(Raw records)
-- start --

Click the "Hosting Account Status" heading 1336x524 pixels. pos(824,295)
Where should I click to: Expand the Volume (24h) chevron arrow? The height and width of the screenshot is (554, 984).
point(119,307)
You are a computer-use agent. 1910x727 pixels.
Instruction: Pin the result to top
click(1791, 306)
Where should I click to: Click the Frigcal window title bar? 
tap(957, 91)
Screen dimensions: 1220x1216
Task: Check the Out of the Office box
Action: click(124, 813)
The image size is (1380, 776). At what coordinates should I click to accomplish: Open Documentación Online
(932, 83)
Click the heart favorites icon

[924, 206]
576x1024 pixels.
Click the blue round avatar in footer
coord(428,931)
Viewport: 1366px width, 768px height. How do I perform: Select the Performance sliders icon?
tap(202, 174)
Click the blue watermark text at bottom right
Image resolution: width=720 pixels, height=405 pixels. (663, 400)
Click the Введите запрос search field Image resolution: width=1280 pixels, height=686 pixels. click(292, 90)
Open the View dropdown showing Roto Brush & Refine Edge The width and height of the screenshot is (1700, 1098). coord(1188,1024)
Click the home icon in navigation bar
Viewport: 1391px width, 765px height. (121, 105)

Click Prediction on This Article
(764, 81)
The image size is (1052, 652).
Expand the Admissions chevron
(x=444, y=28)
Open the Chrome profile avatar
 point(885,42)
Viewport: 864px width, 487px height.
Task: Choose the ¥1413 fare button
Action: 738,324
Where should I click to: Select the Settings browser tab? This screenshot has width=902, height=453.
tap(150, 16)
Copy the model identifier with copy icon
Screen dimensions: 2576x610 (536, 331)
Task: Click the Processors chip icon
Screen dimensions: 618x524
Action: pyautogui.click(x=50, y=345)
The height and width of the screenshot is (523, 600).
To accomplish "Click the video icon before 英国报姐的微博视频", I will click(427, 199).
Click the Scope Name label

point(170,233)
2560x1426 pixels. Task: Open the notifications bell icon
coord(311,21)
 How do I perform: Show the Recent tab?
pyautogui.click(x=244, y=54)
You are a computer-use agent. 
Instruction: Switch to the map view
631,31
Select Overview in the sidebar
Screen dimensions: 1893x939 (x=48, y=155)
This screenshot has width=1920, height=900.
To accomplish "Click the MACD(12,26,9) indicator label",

-- end --

Given instruction: Put every line of the entries above into a JSON list of strings, one string per line, and leave out the blank lines.

Full answer:
[
  "Click the \"Hosting Account Status\" heading 1336x524 pixels. pos(824,295)",
  "Where should I click to: Expand the Volume (24h) chevron arrow? The height and width of the screenshot is (554, 984).",
  "point(119,307)",
  "You are a computer-use agent. 1910x727 pixels.",
  "Instruction: Pin the result to top",
  "click(1791, 306)",
  "Where should I click to: Click the Frigcal window title bar? ",
  "tap(957, 91)",
  "Screen dimensions: 1220x1216",
  "Task: Check the Out of the Office box",
  "Action: click(124, 813)",
  "The image size is (1380, 776). At what coordinates should I click to accomplish: Open Documentación Online",
  "(932, 83)",
  "Click the heart favorites icon",
  "[924, 206]",
  "576x1024 pixels.",
  "Click the blue round avatar in footer",
  "coord(428,931)",
  "Viewport: 1366px width, 768px height. How do I perform: Select the Performance sliders icon?",
  "tap(202, 174)",
  "Click the blue watermark text at bottom right",
  "Image resolution: width=720 pixels, height=405 pixels. (663, 400)",
  "Click the Введите запрос search field Image resolution: width=1280 pixels, height=686 pixels. click(292, 90)",
  "Open the View dropdown showing Roto Brush & Refine Edge The width and height of the screenshot is (1700, 1098). coord(1188,1024)",
  "Click the home icon in navigation bar",
  "Viewport: 1391px width, 765px height. (121, 105)",
  "Click Prediction on This Article",
  "(764, 81)",
  "The image size is (1052, 652).",
  "Expand the Admissions chevron",
  "(x=444, y=28)",
  "Open the Chrome profile avatar",
  " point(885,42)",
  "Viewport: 864px width, 487px height.",
  "Task: Choose the ¥1413 fare button",
  "Action: 738,324",
  "Where should I click to: Select the Settings browser tab? This screenshot has width=902, height=453.",
  "tap(150, 16)",
  "Copy the model identifier with copy icon",
  "Screen dimensions: 2576x610 (536, 331)",
  "Task: Click the Processors chip icon",
  "Screen dimensions: 618x524",
  "Action: pyautogui.click(x=50, y=345)",
  "The height and width of the screenshot is (523, 600).",
  "To accomplish \"Click the video icon before 英国报姐的微博视频\", I will click(427, 199).",
  "Click the Scope Name label",
  "point(170,233)",
  "2560x1426 pixels. Task: Open the notifications bell icon",
  "coord(311,21)",
  " How do I perform: Show the Recent tab?",
  "pyautogui.click(x=244, y=54)",
  "You are a computer-use agent. ",
  "Instruction: Switch to the map view",
  "631,31",
  "Select Overview in the sidebar",
  "Screen dimensions: 1893x939 (x=48, y=155)",
  "This screenshot has width=1920, height=900.",
  "To accomplish \"Click the MACD(12,26,9) indicator label\","
]